### PROBLEM TO WORK ON
Reproduce everything from the start of the records down to the line containing "Action: point(34,600)", swapping "Click" for "Tap" and leaving all else unchanged. Omit the pictures from your answer.

### EXERCISE DATA
....................

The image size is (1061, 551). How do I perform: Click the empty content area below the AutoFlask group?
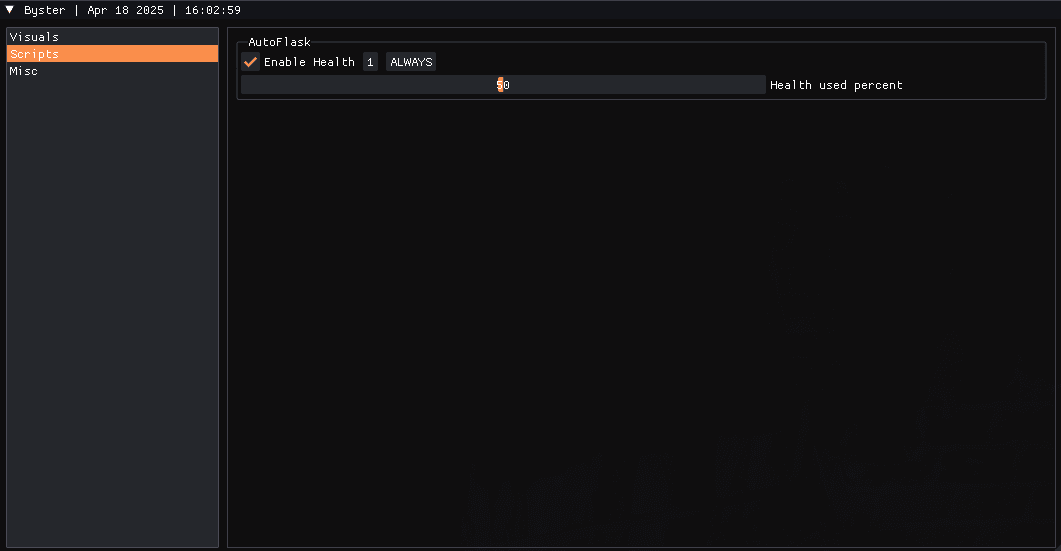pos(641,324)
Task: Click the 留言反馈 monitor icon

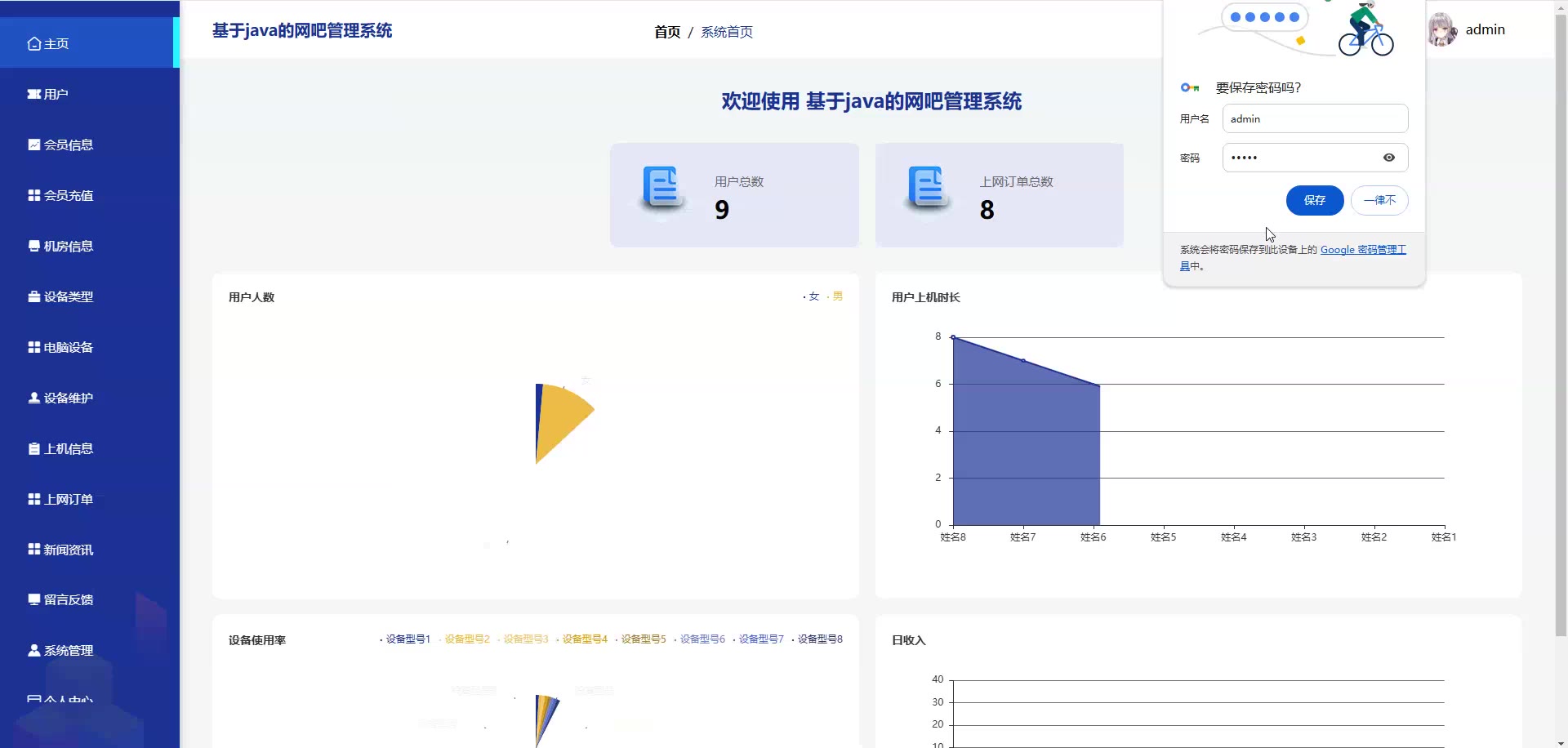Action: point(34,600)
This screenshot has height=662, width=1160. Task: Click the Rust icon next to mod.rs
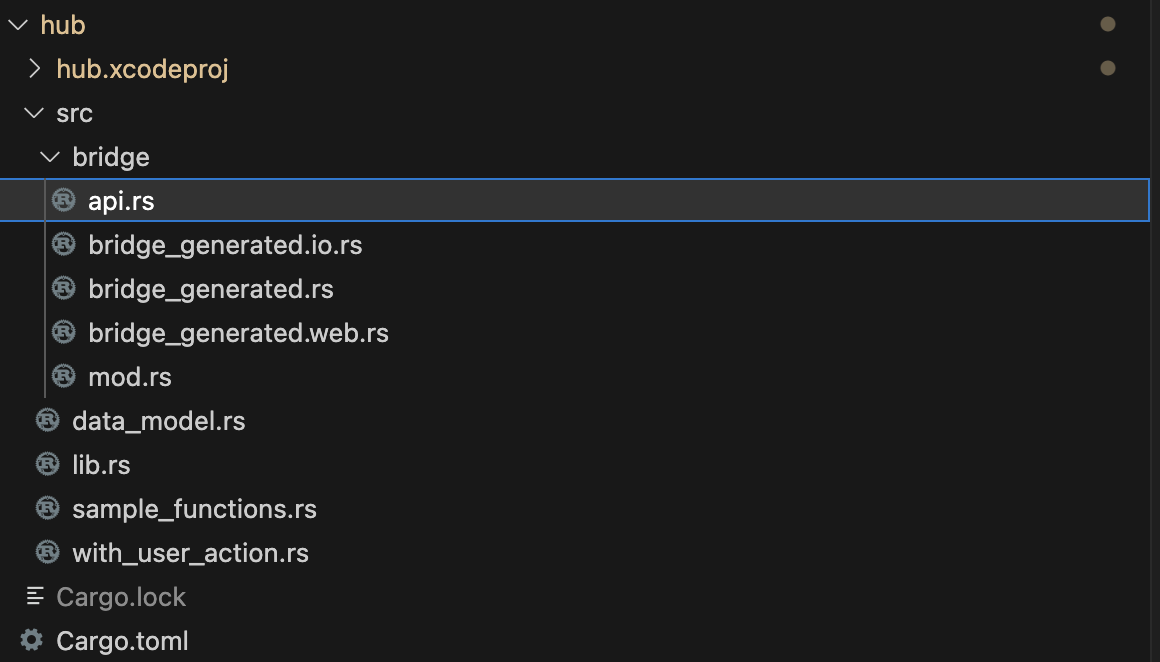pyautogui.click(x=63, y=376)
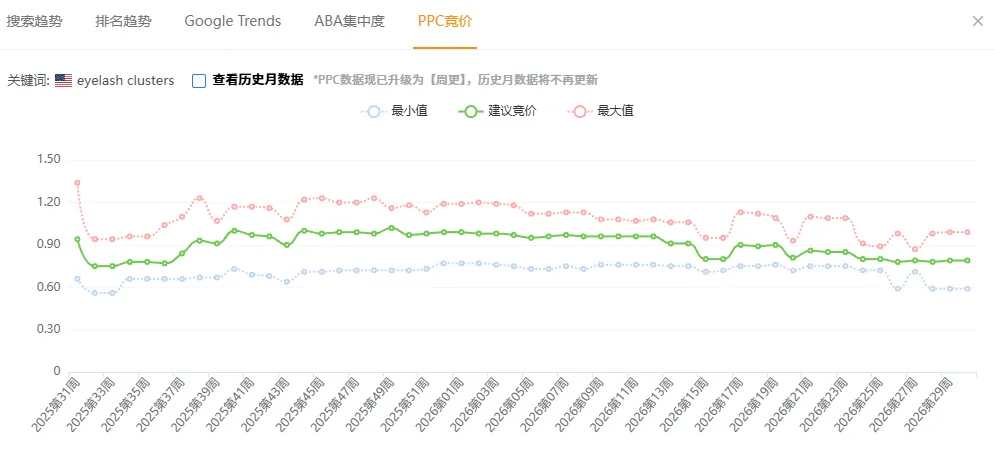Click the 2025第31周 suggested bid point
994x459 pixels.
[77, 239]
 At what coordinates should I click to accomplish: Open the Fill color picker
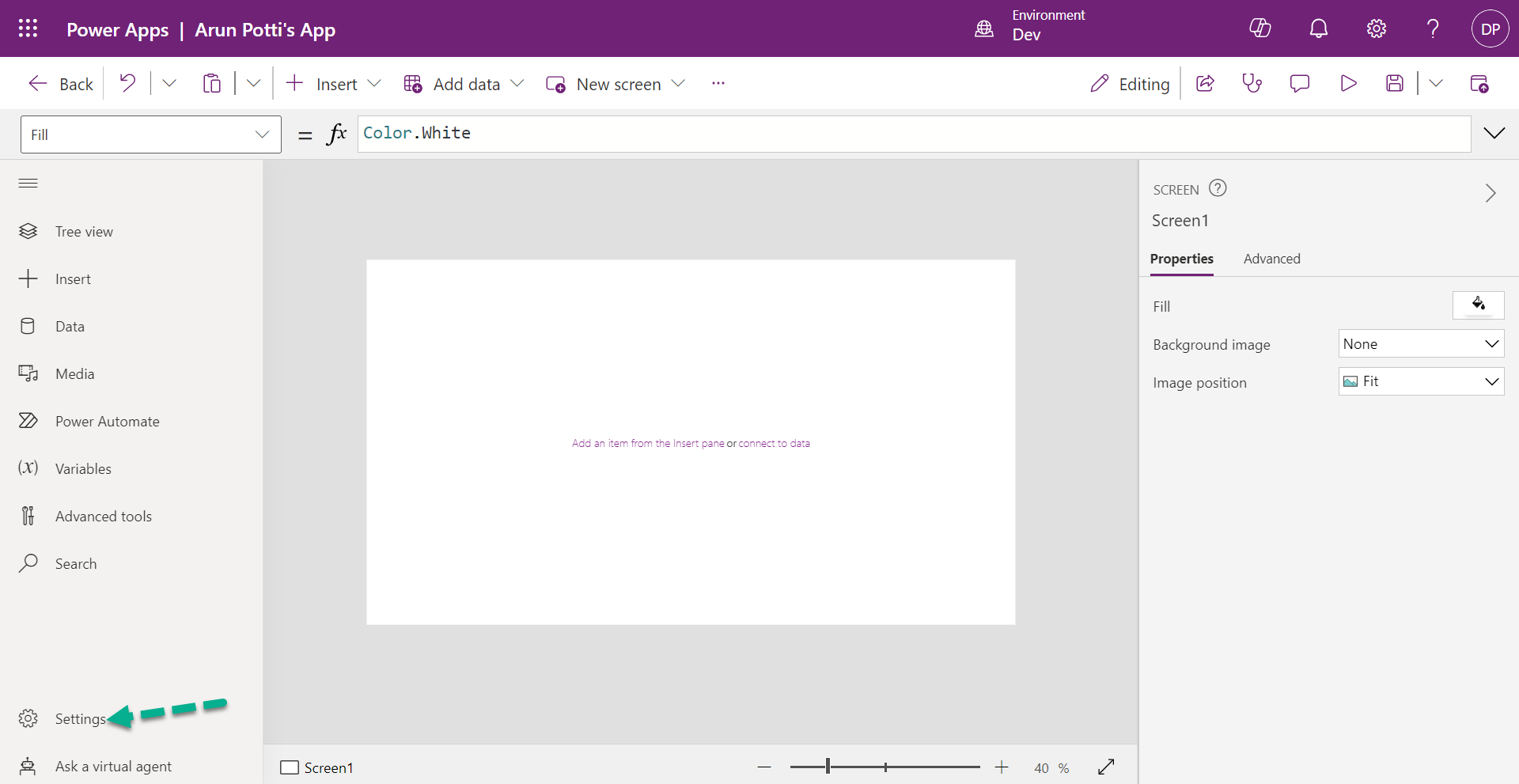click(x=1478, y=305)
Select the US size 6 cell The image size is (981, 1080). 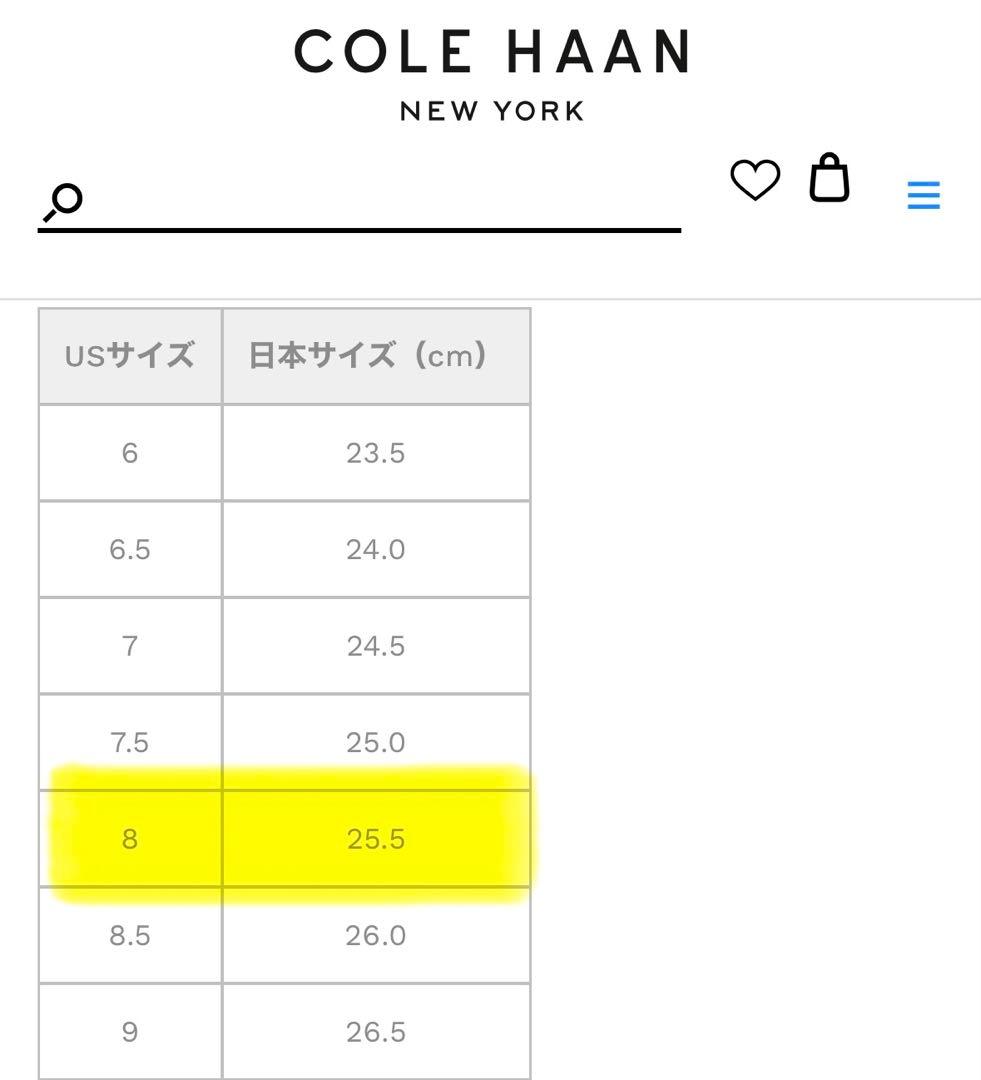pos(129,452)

....................

### EXERCISE ANSWER
The image size is (1061, 551). How do I perform: Tap the empty content area below the AutoFlask group?
pos(641,324)
Task: Tap the 留言反馈 monitor icon

Action: point(34,600)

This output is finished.